Hearing this, the remaining villagers ran home, each returning with a lump of cheese, a salami or a loaf of bread to exchange for his own bowl of this incredible stone soup.
In the end, everyone in the village -- including the soldiers -- got a bowl of stone soup, with a lump of cheese and a slice of salami in it, and with a hunk of bread to soak up every last bit, and no-one was hungry.
THE END.
It's an old story that one, and it comes in various forms. Some are about beggars rather than soldiers. Some have one instead of three. Some have only one victim of the con, others say that this happened in every village. Some paint the story as a lesson in cooperation, others just leave it as a pure and simple confidence trick.
But the moral of the story for the language learner is a little different. To go back to one of my favourite pieces on language learning, Wilfried Decoo's On the mortality of language learning methods, Decoo points out that:
A new method draws its originality and its force from a concept that is stressed above all others. Usually it is an easy to understand concept that speaks to the imagination.
...
Typical is that such a single idea, which only represents a component, becomes the focal point as if being the total method. This publicity-rhetoric gives the impression of total reform, while often all that happens is a shift in accentuation, or the viewing from a different angle, because many common components remain included in each method.
In essence, Decoo's point is that a soup can be named after any of its ingredients, and many methods use the same ingredients, but simply name the method after a different ingredient. A soup made of chicken, bacon, sweetcorn and potato can be called "chicken soup", "chicken and sweetcorn soup", "chicken and bacon soup", "potato and bacon" or any other combination. It could even be something not directly related to any of the ingredients -- "townsville soup" or "Lord Such-and-such broth".
It is immediately obvious when you discuss language-learning with anyone that they start out with a single "most important" ingredient for their language soup. But as the conversation continues, you will slowly find the other ingredients added to the pot.
The justifications for all these (essential) ingredients as "unimportant" don't tend to vary too much. The two killers are:
- "I do this, but everybody's different." It's hard to declare that your method works without it if you've only tried it with it. How can you know it's nonessential?
- "Its importance is overemphasised by everyone else." This is no excuse. You cannot assume that someone reading your advice has read all the material that overemphasises whatever point you're discussing. Advice needs to be balanced in and of itself - you can't rely on external sources that the other party may or may not have read to provide the balance for you.
Now, I think Decoo has been a little too generous. He assumes that the key idea in a method is a genuine ingredient in the language soup.
Me, I think that it's all too often the case that the core idea pushed is little more than the stone in your stone soup. Learning like a child is the biggest such stone.
What is "learning like a child"?
So let's cook a pot of "learning like a child" soup.
Recipe 1:
First step, a teacher walks into the room and greets you (good morning, good afternoon, good evening).
Silence.
Teacher greets you again and cups his hand to his ear to indicate he's waiting for you to say something.
Class repeats the greeting.
Teacher congratulates the class (very good)
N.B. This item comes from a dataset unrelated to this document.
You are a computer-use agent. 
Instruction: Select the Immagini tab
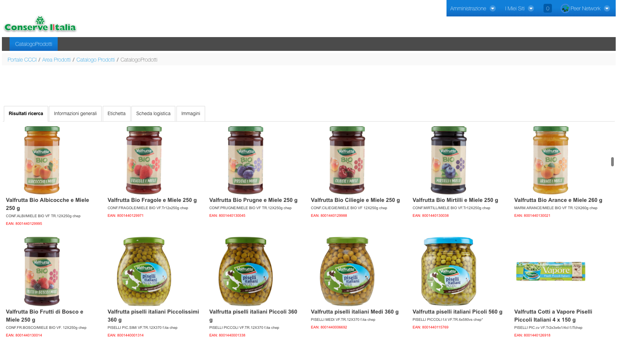(191, 114)
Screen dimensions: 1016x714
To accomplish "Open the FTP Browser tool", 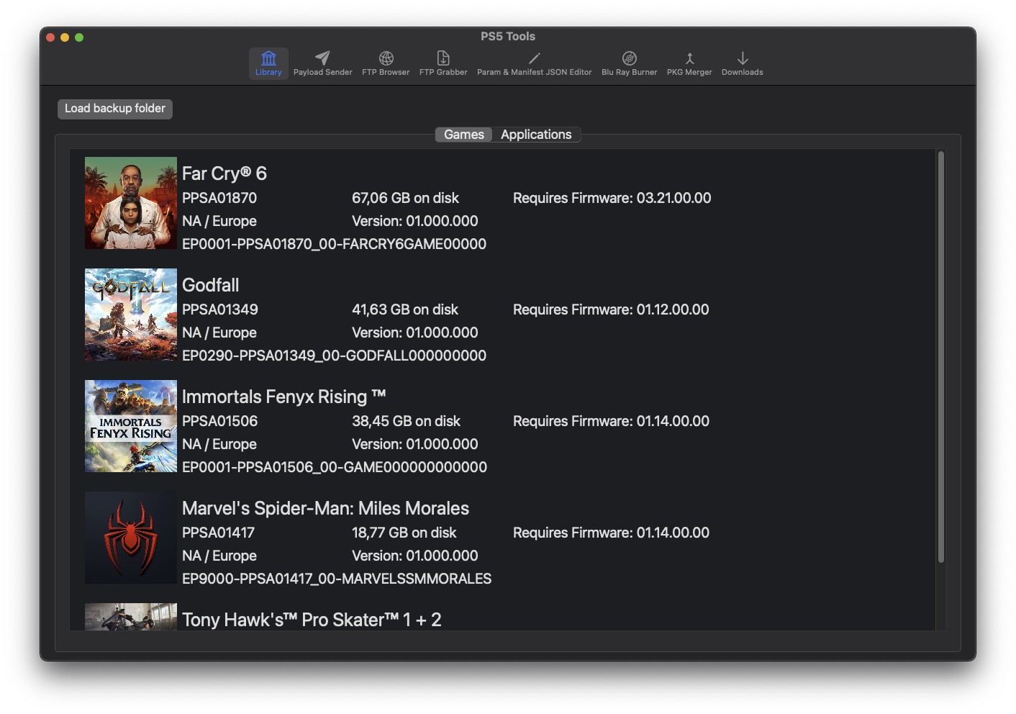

Teacher introduces himself.
He asks someone what his/her is name, then prompts the student with the needed answer structure, and congratulates the student afterwards.
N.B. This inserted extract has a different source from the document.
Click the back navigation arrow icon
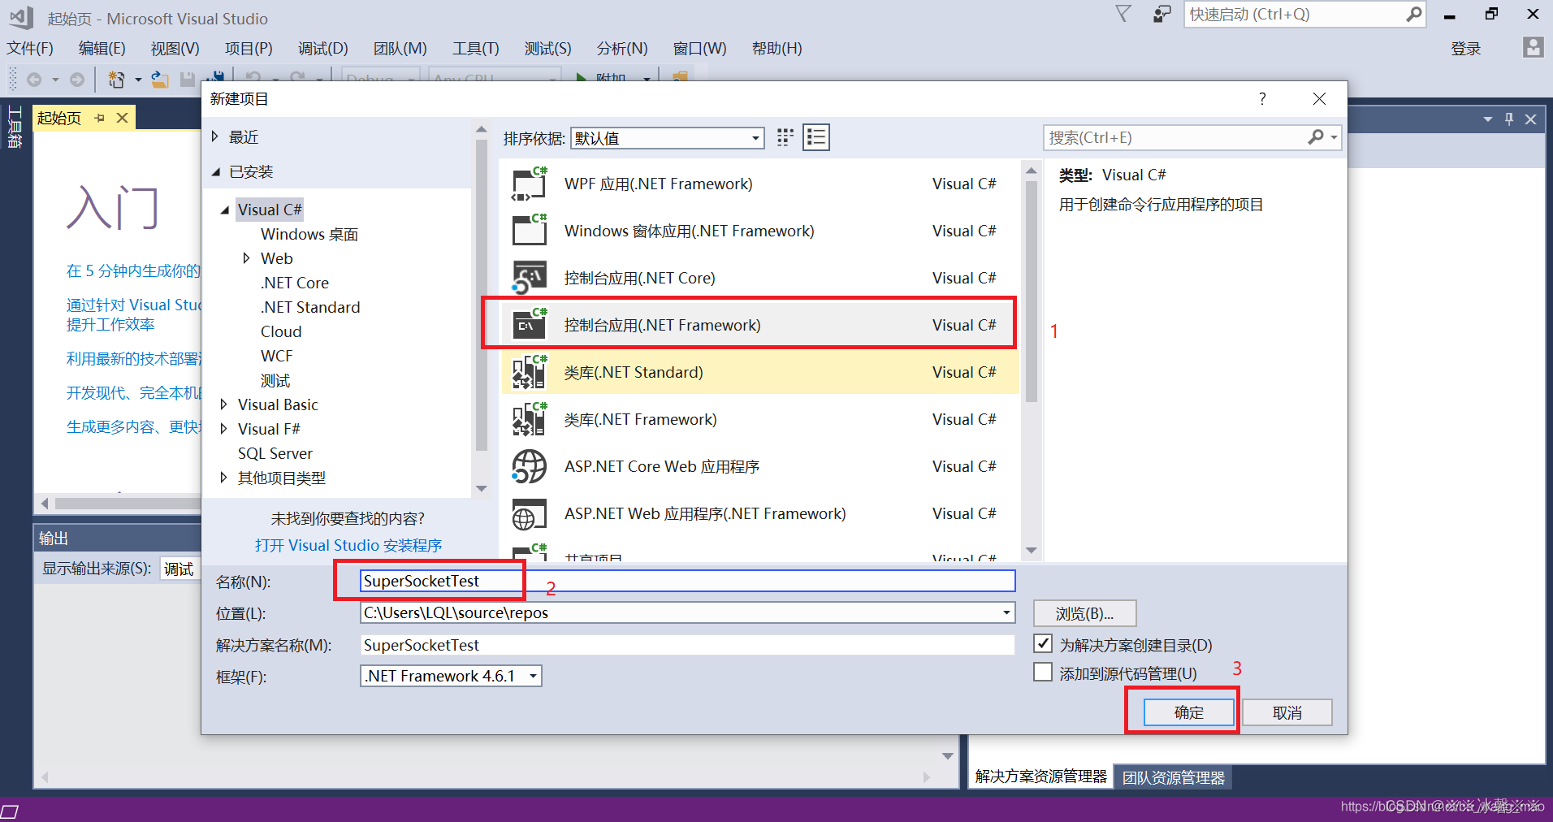This screenshot has height=822, width=1553. 34,79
This is repeated through the class. If anyone gets it wrong, the teacher talks them through saying it right.
Recipe 2:
You shove the CDROM in the drive.
A picture comes up on-screen and a voice says "a boy". This is reinforced by the written word onscreen.
Another picture comes up and a voice says "a girl". This is also reinforced by the written word onscreen.
"Man" and "woman" are added in.
Then four pictures come up and one of "man", "woman", "boy", "girl" is said. You click the corresponding picture.
But none of this matches the natural learning path of an infant.
How does a child really learn?
Infants sits listening for ages (from before birth) in order to work out what sounds have any meaning. They know the whole phonetic makeup of a language before they even say their first words.
So now we're learning "like a child, but..." in a different order. After all, you can't ask an adult to spend 2 years listening to the language for every waking hour before starting to learn.
Infants cannot repeat. They can only say something if they have learned the elements that the sentence is made up of. Yet adults can repeat complex foreign phrases like "¿como te llamas?" (literally "what do you call yourself?") within minutes of starting.
So now we're learning "like a child, but..." taking advantage of the differences in the adult brain and the child brain.
Infants produce utterances that they believe are grammatical, based on an incomplete knowledge of grammar. It is only over the course of several years that the knowledge is filled in. In adult classes, we start off with the perfect grammar of those repeated sentences, and hopefully never say "me want choklit!" So kids start with a fuzzy version of the full picture and slowly fill in the detail, whereas adults start with a detailed fragment of the full picture and add in further detailed fragments without a view of the whole picture.
So now we're learning "like a child, but..." avoiding the entire process of developing an internal model of grammar.
When the teacher comes in and says "good morning", we know what he means from our experience of social language in our mother tongue. The same goes for "what is your name", "how do you do" and all those other social pleasantries. And after being greeted with "good morning" and praised with "very good!", speakers of most languages are going to be able to tell you what "good" means in their language. Kids simply don't learn that way!
When a teacher cups his hand to his ear, he gives us a known linguistic signal that he is waiting to hear something. An infant wouldn't understand that!
And even if the infant did understand that, he or she would still not be able to repeat the full sentence. Their brains just don't work that way.
The only thing that immersive techniques generally have in common with children's learning is the oral medium, which is a pretty flimsy link.
"Learning like a child" is nothing more than a stone in your language learning soup.
As it's almost the New Year, there's only one more thing to say:
Lang may yer lum reek.
5 comments:
To be frank, I think this whole stone soup thing is a great parable of what the state sector does to the private sector!
Sorry, I don't follow.
Nice post, I just recently wrote a short post on language methods myself and somebody mentioned this post in his comment: http://www.learnclick.com/blog/?p=15
The knowledge of the phonetic system is what the silent period is trying to solve. But otherwise these aproaches, especially the second one is EXACTLY how children learn the language. When children are taught things like colors, animals or anything new they at the same time taught the vocabulary for it. Most people don't realize it because they consider it teaching what a cat is, but miss that the word "cat" is taught with it.
Yes, the knowledge of the phonetic system is what the silent period is trying to solve. But does it solve it? I'm not convinced it does, although I accept that it might. (In fact, I'm personally pretty convinced it doesn't work in the general case, but my personal and intellectual stances remain distinct.)
Does it solve it in an optimal way? Certainly not. You can pick up a sound system with conscious instruction much quicker than without it.
Now, neither of the approaches detailed above models children's learning for a very simple reason: both build on linguistic concepts and categories that the adult has and the child doesn't.